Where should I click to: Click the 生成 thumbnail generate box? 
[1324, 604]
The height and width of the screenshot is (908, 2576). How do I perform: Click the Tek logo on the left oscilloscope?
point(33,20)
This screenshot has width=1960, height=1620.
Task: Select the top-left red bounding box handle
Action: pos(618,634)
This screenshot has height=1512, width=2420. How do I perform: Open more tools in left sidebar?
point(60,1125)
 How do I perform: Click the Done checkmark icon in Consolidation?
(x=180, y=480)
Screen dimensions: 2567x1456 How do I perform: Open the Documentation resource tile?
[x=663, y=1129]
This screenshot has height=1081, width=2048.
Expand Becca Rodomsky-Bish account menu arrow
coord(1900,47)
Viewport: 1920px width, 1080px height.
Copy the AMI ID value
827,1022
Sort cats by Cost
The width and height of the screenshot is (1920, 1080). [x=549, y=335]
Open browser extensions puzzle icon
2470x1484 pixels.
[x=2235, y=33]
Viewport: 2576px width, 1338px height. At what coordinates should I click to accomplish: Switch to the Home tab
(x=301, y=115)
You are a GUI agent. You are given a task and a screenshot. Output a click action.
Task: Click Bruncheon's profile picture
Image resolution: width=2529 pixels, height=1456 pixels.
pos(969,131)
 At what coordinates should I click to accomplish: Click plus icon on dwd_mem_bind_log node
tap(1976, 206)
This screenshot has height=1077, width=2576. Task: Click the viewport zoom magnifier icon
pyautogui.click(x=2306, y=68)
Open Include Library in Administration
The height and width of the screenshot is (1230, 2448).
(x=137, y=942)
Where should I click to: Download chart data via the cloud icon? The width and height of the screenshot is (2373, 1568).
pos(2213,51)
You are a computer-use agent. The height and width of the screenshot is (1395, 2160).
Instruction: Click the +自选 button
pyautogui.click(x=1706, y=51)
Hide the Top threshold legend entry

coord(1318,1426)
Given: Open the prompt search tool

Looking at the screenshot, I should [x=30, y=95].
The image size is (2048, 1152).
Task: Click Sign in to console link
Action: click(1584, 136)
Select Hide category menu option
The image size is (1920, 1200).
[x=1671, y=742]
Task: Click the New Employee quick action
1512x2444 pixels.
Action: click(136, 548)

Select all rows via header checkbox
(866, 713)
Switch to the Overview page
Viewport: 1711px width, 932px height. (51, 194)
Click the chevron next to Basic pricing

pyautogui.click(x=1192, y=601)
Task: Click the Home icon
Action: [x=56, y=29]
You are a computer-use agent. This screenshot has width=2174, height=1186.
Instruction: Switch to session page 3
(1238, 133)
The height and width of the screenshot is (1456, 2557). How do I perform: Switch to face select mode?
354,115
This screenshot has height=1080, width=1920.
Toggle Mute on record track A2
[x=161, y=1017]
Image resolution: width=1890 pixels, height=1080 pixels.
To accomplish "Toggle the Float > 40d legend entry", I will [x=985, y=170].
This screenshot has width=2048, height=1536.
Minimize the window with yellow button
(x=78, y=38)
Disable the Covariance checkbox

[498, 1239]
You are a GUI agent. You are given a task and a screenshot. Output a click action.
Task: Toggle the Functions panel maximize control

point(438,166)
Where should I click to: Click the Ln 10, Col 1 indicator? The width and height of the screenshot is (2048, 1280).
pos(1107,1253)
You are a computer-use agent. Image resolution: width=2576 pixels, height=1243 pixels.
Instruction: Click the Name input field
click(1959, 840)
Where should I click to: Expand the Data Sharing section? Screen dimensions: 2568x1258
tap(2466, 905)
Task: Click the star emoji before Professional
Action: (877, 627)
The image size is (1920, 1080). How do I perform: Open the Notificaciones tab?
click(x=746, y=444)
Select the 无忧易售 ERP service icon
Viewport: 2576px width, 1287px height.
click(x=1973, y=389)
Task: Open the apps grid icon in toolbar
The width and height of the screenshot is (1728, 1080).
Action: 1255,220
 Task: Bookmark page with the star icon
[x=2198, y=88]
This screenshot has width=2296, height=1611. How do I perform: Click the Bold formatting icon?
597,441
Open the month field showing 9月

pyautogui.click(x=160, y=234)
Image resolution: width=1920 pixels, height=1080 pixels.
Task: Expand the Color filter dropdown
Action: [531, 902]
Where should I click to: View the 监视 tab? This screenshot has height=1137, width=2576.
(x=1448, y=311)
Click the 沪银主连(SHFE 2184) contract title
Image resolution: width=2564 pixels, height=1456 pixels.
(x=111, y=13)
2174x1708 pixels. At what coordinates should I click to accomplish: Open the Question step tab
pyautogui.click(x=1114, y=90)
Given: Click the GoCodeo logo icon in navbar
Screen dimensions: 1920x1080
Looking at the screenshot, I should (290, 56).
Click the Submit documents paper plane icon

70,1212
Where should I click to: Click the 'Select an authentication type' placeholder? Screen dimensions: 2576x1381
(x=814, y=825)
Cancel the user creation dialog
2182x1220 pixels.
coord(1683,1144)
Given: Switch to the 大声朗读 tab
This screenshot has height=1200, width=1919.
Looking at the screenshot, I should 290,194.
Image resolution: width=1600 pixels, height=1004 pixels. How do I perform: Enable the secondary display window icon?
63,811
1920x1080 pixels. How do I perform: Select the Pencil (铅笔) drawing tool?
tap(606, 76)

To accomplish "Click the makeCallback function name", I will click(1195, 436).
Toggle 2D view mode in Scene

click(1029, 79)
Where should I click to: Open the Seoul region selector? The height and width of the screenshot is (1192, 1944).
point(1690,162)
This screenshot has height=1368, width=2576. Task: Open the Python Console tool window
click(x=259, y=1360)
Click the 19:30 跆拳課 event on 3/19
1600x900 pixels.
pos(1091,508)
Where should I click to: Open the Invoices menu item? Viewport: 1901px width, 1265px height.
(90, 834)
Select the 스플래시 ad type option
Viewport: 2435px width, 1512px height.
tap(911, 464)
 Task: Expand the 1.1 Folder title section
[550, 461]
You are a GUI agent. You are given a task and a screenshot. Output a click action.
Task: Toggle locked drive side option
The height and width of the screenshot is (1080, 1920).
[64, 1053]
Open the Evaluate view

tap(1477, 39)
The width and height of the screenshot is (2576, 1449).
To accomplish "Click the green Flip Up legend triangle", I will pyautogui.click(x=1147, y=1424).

════════

Only the lines with the string "computer" are wanted; pick them out of the records above and copy them.

Written answer:
You are a computer-use agent. The height and width of the screenshot is (1395, 2160).
You are a computer-use agent. This screenshot has width=2174, height=1186.
You are a computer-use agent. Image resolution: width=2576 pixels, height=1243 pixels.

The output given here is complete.